Effect of Phoneutria nigriventer venom on the expression of junctional protein and P-gp efflux pump function in the blood-brain barrier.

Phoneutria nigriventer spider venom (PNV) contains Ca(2+), K(+) and Na(+) channel-acting peptides that affect neurotransmitter release and causes excitotoxicity in PNS and CNS. It has been demonstrated that PNV causes blood-brain barrier (BBB) breakdown of hippocampal microvessels time-dependently through enhanced microtubule-mediated vesicular transport. Herein, it is hypothesized that PNV can cause BBB breakdown in the hippocampus and cerebellum time-dependently through other molecular mechanisms. The BBB integrity was assessed through the analysis of expression of Poly-glycoprotein (P-gp) efflux transporter protein, laminin from basement membrane and endothelial tight junctional and adhesion junctional (TJ/AJ) proteins. Phosphatase and tensin homolog (PTEN) and protein phosphatase 2A (PP2A) expression, which are known to have a role in the phosphorylation of junctional proteins and BBB opening, were also investigated. Astrocytes P-gp activity was determined by flow cytometry. The study demonstrated temporary decreased expression of laminin, TJ and AJ proteins (ZO1//occludin//claudin-5//beta-catenin) and P-gp (more prominently in hippocampus), which was completely or partially resolved between 2 and 5 h (and more quickly for cerebellum). PNV inhibited P-gp activity in astrocytes. PP2A phosphorylation, which inhibits the enzyme activity, was increased in both regions (15-45 min); however the phosphorylation level returned to baseline after 2 h.
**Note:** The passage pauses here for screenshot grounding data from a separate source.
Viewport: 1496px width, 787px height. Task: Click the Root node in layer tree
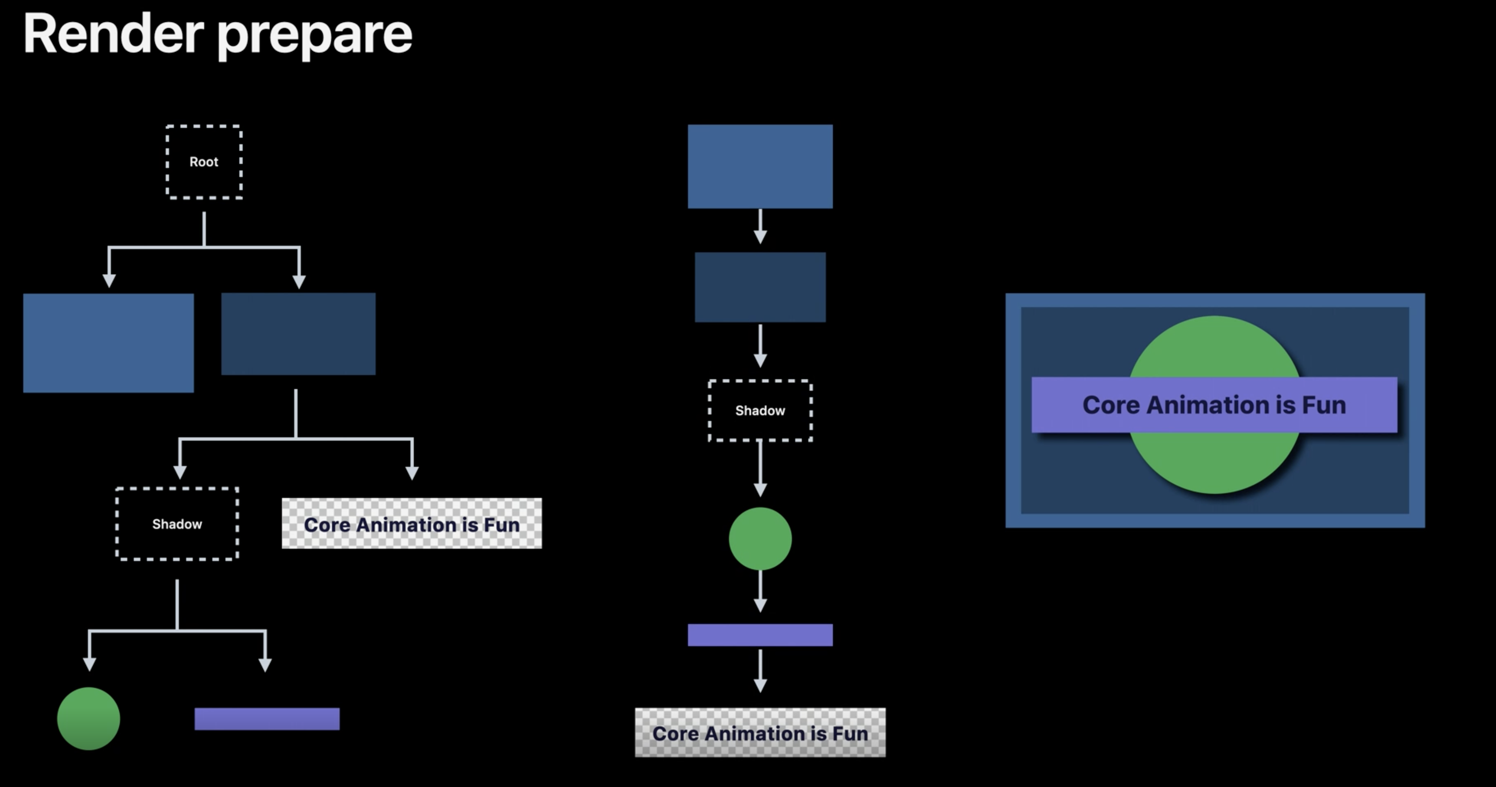[x=204, y=161]
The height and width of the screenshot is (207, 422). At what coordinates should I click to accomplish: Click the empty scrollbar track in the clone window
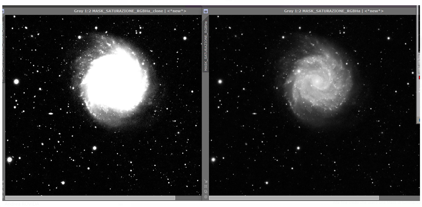188,198
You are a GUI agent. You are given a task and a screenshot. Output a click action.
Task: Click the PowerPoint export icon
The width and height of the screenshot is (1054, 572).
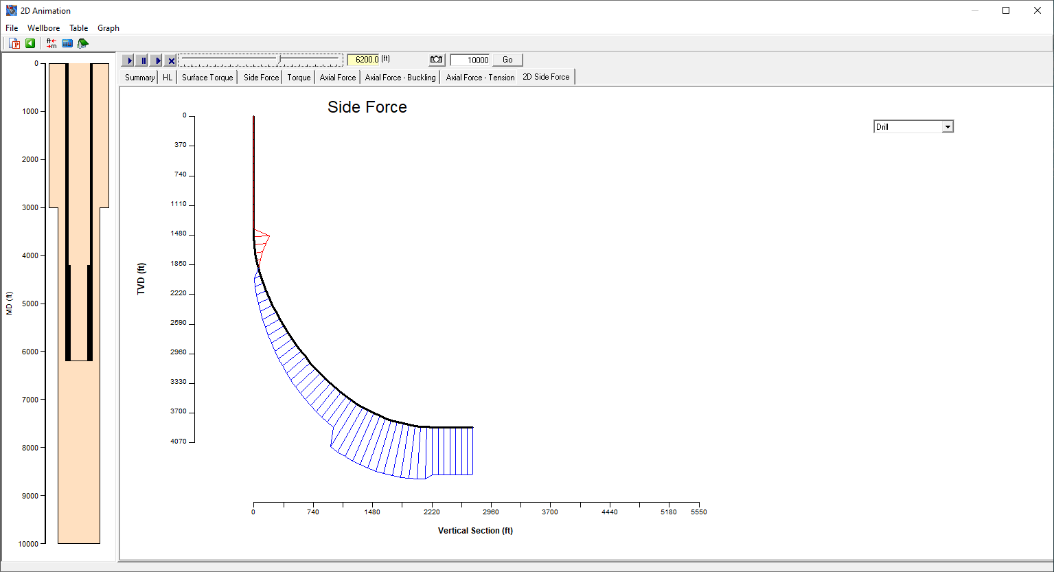pos(14,43)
In conclusion, PNV disrupts paracellular transport in the BBB and possesses substrates for the active P-gp efflux transporter located in the BBB complex. Further studies into cellular mechanisms of astrocyte/endothelial interactions, using PNV as tool, may identify how astrocytes regulate the BBB, a characteristic that may be useful for the temporary opening of the BBB.